The notion of “sea level rise” is often the first thing mentioned when discussing climate change. While opinions may vary on what causes climate change and how it will affect our planet, certainly no one can refute the cold hard data offered from a wide variety of sources – temperatures on a global scale are getting warmer as the rate of carbon emissions are simultaneously increasing. Regardless of the cause, experts and scientific research warn that the sea levels will rise as much as 4 – 6 feet by the end of the century. While this will most likely have a serious impact on humanity, every surfer just wants to know what will happen to the waves and surf spots?
Waves are basically caused by winds blowing on the surface of the water. The winds from low pressure systems (storms) produce the biggest waves, and it’s pretty obvious that climate change will affect those storms. Recently, the holy grail of scientific journals – Nature, published a research article that found “an agreed projected decrease in annual mean significant wave height (HS) over 25.8% of the global ocean area.” That’s awful! The study found that the greatest decreases were noted over the North Atlantic, North Pacific, and Indian Ocean during the Northern Hemisphere winter months (January, February, and March). Unfortunately, the North Atlantic will see a decrease in mean wave height during all seasons. Ouch!
While the study notes the significant decreasing trend in swell heights over time, it also points out that there will be occasionally larger than usual singular swell events caused by weather extremes induced by climate change. In other words, extreme weather will likely produce some huge swells, but not as often as the century progresses.
Interestingly, the study does find that certain areas will have consistent and significant increases as well. The biggest increase will take place south of Australia and New Zealand, especially during the Southern Hemisphere winter months from July to September. The projected increase will be a solid 5 to 10% above current averages during peak winter months. Wow! This increased wave height is proposed from an increase in storm-caused west winds in the area. These increases in west winds will also lead to longer period swell and bigger wave heights in the Eastern Pacific during the Northern Hemisphere summer months. This is in response to the swells propagating away from the enhanced storm activity in the South Pacific.

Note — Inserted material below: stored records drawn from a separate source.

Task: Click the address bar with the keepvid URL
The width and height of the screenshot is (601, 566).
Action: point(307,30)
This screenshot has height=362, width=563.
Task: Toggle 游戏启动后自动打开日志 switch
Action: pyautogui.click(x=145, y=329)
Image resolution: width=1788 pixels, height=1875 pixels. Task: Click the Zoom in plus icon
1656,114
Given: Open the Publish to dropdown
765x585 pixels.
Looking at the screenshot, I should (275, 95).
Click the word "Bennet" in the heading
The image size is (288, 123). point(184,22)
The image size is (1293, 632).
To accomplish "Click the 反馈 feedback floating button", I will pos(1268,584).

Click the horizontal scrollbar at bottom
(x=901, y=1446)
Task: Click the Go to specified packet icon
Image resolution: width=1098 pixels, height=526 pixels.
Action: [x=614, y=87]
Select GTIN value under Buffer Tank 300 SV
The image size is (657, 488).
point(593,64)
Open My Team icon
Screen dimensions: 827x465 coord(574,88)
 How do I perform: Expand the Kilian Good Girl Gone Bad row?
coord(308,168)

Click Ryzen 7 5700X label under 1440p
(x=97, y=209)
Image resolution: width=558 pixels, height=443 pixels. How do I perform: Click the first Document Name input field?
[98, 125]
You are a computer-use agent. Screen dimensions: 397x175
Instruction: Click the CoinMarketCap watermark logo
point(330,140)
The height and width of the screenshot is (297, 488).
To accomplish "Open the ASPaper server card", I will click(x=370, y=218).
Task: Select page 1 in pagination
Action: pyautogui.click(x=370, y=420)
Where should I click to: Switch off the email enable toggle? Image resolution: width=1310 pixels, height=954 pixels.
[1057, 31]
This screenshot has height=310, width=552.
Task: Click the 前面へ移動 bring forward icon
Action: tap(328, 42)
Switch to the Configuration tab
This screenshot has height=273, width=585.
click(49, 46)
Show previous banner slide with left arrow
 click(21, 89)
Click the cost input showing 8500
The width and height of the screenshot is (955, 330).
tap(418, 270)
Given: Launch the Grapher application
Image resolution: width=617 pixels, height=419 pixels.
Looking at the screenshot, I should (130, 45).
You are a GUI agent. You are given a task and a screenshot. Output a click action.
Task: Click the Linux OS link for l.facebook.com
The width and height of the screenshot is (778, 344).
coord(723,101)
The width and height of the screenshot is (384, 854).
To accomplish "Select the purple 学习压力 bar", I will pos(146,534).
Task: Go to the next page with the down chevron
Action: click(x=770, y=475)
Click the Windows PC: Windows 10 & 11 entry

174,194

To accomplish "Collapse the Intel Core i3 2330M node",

What does all this mean? In the Pacific Ocean, the Northern Hemisphere winter swells will get smaller and less consistent as the Southern Hemisphere swells will increase in size and period. That means our pumping winter surf on the West Coast will slowly subside throughout the 21st century. But the summer south swells will be on fire! The East Coast and Europe will see the most notable decrease in surf in the world with a slow decline throughout the rest of the century. Meanwhile, the entire Southern Hemisphere will be pumping during the Austral Summer months from July to September until 2.1K!
The Surf Spots
Even most non-surfers know that the higher tide can affect the quality of some surf spots. Well, a sea level rise will be like a “permanent high tide.” Perhaps sustainablesurf.org puts it best by saying “this sea level rise will result in the loss and destruction of many surf breaks world-wide, because while projected sea level rise happens on a 100-year timescale the geologic processes that form surf breaks happen on a 1000-year timescale.”
Essentially, this means that waves at sandy beach breaks like the ones at Huntington Beach, CA or the Outer Banks in North Carolina are likely to retain their same basic forms as they approach the shore. Sandbars often change daily almost everywhere in the world, and will likely adjust to the increased sea level heights very quickly. It’s the reefs and points that are in trouble. These types of waves break on rock and stone that’s either not going to erode in our lifetime, or be deposited by river systems fast enough. A good example brought forth by sustainablesurf.org states that “it is unlikely that San Mateo Creek will be able deposit cobblestones at Trestles fast enough to keep up with sea level rise in the next 100 years.”
Of course, breaks that are good at high tide will likely break more often. While low tide only breaks like Supertubes in Los Angeles are doomed to disappear completely! There’s also going to be a lot of new surf spots created as waves break on new areas of reefs that haven’t seen swell action. Some of these spots may be unorganized and difficult to surf, similar to newly formed reefs found on the Big Island of Hawaii. While others may actually get better like the earthquake altered reefs in Indonesia and Chile. Despite all this, researchers and experts agree that the overall effect of advancing seas is likely to be more destructive than constructive. Only time will tell!